*Problem to work on*: Your answer should be the lines below from the one holding "Screen dimensions: 812x419" through the one holding "Check Terminate a", copied exactly and with nothing else.

(Saved entries)
* * * * * * * * *
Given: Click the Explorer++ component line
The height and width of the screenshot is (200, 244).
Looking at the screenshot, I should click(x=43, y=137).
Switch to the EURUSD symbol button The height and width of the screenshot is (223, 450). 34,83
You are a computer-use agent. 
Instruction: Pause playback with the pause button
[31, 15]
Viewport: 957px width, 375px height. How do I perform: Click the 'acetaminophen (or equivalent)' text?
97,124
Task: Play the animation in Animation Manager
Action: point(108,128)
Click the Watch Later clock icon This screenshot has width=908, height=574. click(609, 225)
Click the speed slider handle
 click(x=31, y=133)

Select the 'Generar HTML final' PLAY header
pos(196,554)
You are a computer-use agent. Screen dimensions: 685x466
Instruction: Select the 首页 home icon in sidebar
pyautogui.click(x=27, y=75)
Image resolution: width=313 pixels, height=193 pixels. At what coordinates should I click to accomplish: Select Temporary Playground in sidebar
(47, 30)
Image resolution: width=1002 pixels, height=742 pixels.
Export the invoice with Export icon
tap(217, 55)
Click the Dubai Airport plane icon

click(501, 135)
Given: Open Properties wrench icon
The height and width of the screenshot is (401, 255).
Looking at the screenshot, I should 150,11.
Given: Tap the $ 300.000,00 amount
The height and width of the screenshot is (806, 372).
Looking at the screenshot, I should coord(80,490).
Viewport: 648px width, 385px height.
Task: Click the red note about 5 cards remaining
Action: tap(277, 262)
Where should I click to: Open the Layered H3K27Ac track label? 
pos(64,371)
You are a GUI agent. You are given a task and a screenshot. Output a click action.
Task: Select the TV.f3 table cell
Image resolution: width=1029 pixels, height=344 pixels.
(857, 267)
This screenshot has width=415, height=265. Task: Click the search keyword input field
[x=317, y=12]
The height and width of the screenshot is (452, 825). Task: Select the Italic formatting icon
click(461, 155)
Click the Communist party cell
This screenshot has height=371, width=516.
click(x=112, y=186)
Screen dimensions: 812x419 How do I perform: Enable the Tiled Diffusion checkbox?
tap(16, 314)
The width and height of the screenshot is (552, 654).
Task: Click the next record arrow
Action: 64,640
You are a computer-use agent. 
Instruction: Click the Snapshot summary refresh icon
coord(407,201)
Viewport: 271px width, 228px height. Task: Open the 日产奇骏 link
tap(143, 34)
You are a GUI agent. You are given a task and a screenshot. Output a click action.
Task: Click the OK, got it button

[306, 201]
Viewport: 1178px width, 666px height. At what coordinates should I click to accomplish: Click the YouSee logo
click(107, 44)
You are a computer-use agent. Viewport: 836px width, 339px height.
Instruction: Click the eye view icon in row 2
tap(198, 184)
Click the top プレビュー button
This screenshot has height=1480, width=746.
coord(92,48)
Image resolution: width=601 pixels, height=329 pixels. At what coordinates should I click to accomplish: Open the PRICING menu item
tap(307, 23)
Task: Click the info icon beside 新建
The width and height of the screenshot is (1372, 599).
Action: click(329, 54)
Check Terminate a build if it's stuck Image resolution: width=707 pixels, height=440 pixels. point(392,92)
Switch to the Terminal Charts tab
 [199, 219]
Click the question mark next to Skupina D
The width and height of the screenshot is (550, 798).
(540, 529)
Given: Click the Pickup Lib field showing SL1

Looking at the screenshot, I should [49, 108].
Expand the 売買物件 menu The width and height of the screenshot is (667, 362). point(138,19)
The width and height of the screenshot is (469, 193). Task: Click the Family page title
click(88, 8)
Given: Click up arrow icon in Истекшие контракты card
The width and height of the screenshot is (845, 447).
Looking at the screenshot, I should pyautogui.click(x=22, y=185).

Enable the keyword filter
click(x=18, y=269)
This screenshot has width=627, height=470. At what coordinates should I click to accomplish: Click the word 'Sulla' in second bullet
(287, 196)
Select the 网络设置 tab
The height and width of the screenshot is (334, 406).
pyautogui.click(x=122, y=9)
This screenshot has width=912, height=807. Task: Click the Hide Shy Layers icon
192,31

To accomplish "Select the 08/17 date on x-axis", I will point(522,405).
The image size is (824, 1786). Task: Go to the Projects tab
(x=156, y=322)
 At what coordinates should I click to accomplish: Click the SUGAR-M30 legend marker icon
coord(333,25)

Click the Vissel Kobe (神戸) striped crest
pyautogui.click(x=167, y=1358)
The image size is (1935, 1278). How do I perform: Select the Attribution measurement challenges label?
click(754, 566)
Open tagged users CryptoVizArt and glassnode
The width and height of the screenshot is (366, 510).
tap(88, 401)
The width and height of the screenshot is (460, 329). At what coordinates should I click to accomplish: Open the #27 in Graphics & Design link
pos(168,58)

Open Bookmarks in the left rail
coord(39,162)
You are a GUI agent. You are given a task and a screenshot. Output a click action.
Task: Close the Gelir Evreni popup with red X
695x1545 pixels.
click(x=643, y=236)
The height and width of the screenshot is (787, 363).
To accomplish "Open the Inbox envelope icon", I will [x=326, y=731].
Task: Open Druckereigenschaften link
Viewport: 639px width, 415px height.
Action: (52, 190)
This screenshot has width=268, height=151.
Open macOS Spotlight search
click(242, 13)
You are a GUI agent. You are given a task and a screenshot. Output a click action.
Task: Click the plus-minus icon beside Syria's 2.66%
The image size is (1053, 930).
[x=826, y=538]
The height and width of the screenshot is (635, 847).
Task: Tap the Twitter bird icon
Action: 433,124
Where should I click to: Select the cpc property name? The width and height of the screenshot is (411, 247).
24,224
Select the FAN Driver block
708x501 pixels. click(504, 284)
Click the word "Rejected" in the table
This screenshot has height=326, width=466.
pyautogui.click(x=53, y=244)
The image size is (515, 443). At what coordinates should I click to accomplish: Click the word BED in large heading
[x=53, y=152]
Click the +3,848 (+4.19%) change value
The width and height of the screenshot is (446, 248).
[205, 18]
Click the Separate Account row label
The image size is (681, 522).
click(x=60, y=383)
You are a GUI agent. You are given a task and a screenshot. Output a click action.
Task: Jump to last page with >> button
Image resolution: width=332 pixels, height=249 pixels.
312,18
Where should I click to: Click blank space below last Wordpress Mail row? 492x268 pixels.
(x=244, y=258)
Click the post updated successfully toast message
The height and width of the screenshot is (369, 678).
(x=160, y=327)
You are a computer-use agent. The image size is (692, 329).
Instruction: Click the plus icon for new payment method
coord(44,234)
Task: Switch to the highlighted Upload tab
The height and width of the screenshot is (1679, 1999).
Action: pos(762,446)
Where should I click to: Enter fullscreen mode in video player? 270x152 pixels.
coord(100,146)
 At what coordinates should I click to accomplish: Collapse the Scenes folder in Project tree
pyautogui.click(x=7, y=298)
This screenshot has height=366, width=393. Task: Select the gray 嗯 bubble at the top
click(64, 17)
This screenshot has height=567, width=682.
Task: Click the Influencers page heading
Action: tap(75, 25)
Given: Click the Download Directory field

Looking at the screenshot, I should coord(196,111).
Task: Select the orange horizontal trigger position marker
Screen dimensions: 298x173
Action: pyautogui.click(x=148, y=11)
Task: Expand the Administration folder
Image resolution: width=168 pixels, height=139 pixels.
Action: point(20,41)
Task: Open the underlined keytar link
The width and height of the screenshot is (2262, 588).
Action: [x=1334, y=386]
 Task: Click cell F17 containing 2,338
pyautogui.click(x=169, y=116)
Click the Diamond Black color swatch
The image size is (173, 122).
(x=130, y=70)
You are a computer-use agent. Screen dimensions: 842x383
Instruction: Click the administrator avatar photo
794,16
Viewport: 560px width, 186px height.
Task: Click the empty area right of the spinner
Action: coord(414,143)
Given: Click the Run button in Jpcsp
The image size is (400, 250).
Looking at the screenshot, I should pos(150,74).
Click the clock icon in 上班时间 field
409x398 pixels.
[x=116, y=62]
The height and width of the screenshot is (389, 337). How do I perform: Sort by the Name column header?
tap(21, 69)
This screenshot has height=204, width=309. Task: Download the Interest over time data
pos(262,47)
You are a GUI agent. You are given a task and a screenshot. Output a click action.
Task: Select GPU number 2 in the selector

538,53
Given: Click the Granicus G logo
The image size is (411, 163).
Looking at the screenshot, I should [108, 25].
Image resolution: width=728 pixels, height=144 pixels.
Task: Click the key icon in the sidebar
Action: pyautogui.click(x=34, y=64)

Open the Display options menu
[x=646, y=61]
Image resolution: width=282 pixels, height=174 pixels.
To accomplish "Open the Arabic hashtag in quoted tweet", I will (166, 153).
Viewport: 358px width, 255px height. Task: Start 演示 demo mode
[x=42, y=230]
* * * * * * * * *
*Answer space*:
Screen dimensions: 812x419 How do I perform: Enable the Tiled Diffusion checkbox?
tap(16, 314)
The width and height of the screenshot is (552, 654).
Task: Click the next record arrow
Action: 64,640
You are a computer-use agent. 
Instruction: Click the Snapshot summary refresh icon
coord(407,201)
Viewport: 271px width, 228px height. Task: Open the 日产奇骏 link
tap(143, 34)
You are a GUI agent. You are given a task and a screenshot. Output a click action.
Task: Click the OK, got it button

[306, 201]
Viewport: 1178px width, 666px height. At what coordinates should I click to accomplish: Click the YouSee logo
click(107, 44)
You are a computer-use agent. Viewport: 836px width, 339px height.
Instruction: Click the eye view icon in row 2
tap(198, 184)
Click the top プレビュー button
This screenshot has height=1480, width=746.
coord(92,48)
Image resolution: width=601 pixels, height=329 pixels. At what coordinates should I click to accomplish: Open the PRICING menu item
tap(307, 23)
Task: Click the info icon beside 新建
The width and height of the screenshot is (1372, 599).
Action: click(329, 54)
Check Terminate a build if it's stuck Image resolution: width=707 pixels, height=440 pixels. point(392,92)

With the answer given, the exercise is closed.